Thursday, April 3, 2025

The Great Migration of Pens

Where do they all go, and what are they trying to tell us?





Remember when you bought that 12-pack of black pens? The ones you were absolutely certain would last you through the year?


Three weeks later, you can find exactly one of them. It's hiding in the side pocket of a bag you rarely use, and it only works if you scribble aggressively on a scrap paper for 30 seconds first, coaxing the ink back to life like a reluctant conversation at a high school reunion.


We've all lived this peculiar phenomenon: the mysterious disappearance of pens. They vanish from desks, kitchen drawers, and jacket pockets—embarking on some secret pilgrimage to a destination none of us will ever discover.


"I just had it a minute ago," we mutter, patting pockets and rifling through papers. The pen was literally just in our hand, and now it's gone, leaving not even the faintest trail of ink to follow.


When I was a child, I was convinced there must be a hidden realm where all missing pens gathered—a place filled with single socks, hair ties, and guitar picks that slipped through the cracks of our reality.

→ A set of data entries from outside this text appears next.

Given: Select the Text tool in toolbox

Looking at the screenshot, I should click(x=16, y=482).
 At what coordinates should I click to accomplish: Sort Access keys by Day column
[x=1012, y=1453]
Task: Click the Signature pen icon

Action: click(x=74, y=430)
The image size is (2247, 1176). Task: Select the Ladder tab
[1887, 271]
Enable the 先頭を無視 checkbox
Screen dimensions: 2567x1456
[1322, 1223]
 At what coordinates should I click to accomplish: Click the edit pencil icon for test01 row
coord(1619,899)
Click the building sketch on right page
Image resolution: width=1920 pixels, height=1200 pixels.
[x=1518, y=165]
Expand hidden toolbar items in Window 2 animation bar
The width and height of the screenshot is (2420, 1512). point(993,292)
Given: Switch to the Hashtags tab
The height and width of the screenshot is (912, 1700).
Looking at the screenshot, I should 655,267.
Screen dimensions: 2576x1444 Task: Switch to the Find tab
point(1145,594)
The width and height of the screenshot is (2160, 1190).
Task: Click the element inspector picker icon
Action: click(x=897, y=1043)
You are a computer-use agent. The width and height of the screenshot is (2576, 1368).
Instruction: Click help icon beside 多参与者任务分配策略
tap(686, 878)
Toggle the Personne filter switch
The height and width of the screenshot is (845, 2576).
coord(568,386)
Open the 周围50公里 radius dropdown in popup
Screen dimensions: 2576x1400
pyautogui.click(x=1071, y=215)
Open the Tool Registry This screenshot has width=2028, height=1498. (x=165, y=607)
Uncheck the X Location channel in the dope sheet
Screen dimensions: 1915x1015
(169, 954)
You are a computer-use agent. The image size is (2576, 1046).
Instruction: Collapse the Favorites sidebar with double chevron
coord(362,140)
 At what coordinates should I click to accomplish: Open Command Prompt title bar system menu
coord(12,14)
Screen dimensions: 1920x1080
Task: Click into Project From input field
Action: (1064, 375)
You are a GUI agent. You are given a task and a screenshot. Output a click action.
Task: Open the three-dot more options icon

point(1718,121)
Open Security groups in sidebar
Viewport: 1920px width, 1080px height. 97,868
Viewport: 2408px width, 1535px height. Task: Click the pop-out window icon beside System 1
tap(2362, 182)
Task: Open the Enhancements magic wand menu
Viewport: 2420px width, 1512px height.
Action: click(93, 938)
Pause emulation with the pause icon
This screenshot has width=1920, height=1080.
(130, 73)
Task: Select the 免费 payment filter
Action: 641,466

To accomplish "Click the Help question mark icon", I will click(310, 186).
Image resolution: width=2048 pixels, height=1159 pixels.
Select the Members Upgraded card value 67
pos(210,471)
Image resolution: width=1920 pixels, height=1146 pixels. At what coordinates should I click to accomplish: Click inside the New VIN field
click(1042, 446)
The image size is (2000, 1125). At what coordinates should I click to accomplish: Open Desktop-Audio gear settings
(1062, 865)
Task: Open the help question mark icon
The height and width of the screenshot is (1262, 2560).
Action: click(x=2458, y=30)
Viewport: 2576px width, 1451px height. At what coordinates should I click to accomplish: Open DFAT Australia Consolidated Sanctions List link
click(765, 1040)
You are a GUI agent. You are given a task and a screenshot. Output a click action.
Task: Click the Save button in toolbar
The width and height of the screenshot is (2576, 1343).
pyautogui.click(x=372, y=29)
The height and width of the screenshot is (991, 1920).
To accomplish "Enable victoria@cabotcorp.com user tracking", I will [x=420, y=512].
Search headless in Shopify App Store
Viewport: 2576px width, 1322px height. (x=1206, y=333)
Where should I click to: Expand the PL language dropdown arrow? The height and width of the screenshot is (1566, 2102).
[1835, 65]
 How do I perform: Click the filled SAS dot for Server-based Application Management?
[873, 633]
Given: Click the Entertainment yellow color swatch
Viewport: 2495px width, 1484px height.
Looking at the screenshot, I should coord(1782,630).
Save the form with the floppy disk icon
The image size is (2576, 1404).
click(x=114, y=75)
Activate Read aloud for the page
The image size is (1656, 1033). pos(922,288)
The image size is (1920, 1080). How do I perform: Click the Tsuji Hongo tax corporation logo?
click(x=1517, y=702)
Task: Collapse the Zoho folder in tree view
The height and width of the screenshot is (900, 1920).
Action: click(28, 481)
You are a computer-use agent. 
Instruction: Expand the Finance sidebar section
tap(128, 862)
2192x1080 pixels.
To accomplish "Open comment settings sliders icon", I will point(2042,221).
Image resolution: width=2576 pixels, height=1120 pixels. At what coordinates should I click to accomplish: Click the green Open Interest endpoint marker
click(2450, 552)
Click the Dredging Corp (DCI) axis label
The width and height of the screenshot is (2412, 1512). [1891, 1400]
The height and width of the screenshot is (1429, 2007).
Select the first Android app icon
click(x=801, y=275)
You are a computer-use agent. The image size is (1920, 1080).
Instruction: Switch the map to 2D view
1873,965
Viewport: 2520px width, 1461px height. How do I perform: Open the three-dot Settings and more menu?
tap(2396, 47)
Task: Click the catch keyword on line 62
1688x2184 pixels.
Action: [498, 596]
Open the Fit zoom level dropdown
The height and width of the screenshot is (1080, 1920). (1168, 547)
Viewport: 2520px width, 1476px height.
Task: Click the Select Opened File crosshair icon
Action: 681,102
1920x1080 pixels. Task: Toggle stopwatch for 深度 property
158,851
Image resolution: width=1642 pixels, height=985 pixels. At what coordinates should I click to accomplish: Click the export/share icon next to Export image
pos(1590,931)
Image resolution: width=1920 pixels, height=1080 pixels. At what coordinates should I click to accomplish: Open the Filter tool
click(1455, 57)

Now, I wonder if the migration of pens is trying to teach us something more significant.


Pens are temporary visitors in our lives. They move among us, serving their purpose of transferring thoughts from mind to matter, and then they depart—often without a proper goodbye. Their impermanence mirrors so many other fleeting things: ideas that flash brilliantly then fade, conversations that linger in the air then dissipate, people who enter our story for a chapter or two before turning to a different page.


Perhaps the disappearing pen is nature's small reminder that nothing stays. That we must use what we have while we have it. That being held too tightly often leads to slipping away faster.


The next time you find yourself searching for that pen you just had, pause for a moment. Consider that maybe—just maybe—it's not lost but rather continuing its journey elsewhere. And maybe its absence is actually a tiny gift: a chance to reach for something new, to make different marks, to begin again.


After all, isn't that what we're all doing? Moving through others' lives, leaving small traces of ourselves behind, and hoping that our brief presence mattered?